Haskell user defined data types

Question

I want define kind of R data as rational numbers, where R is (denominator,numerator) and I defined as:

data R = R {n::Int,
            d::Int} deriving Show

Now I tried to do a function that given two arguments(a list of R and a R) and returns a list with the equivalents of R. I try this, but give me a error of types.

equivalentes' :: [R] -> R -> [R]
equivalentes' [] _ = []
equivalentes' (x:xs) r
    | (n x `mod` n r == 0) && (d x `mod` d r == 0) = (R(d n)x): equivalentes' xs r
    | otherwise = equivalentes' xs r

My idea is to return something like this:

> equivalentes'[R(2,4),R(3,5),R(4,8)] (R(1,2))
                   [R (2,4),R (4,8)]

Answer 1

In Haskell, both functions and constructors are applied by juxtaposition. For example f x is the function f applied to the argument x. f x y is the function f applied to x, with the result applied to y. You can think of f x y as f applied to two arguments, x and y. You don't need parenthesis for function or constructor application, for example f (x y) means something different - in this case x is being applied to y, and f (x, y) means the function f applied to the tuple (x, y).

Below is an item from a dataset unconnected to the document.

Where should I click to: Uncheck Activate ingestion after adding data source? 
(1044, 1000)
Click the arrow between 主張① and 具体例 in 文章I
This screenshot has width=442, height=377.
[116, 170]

For your code, you need to use

• R 2 4 instead of R(2,4)
• R (n x) (d x) instead of R(d n)x

When we make these syntax changes, equivalentes would be written as

equivalentes :: [R] -> R -> [R]
equivalentes [] _ = []
equivalentes (x:xs) r
    | (n x `mod` n r == 0) && (d x `mod` d r == 0) = R (n x) (d x): equivalentes xs r
    | otherwise = equivalentes xs r

And your example would be written as

equivalentes [R 2 4,R 3 5,R 4 8] (R 1 2)

Answer 2

The problem is with the expression

R (d n) x : equivalentes' xs r

And specifically with

d n

The n function has type R -> Int, as does the d function, but you've passed n to d as its argument. Maybe you meant something like

R (d x) x

But since x has type R, this also wouldn't work, so you could have meant

R (d x) (n x)

or something similar.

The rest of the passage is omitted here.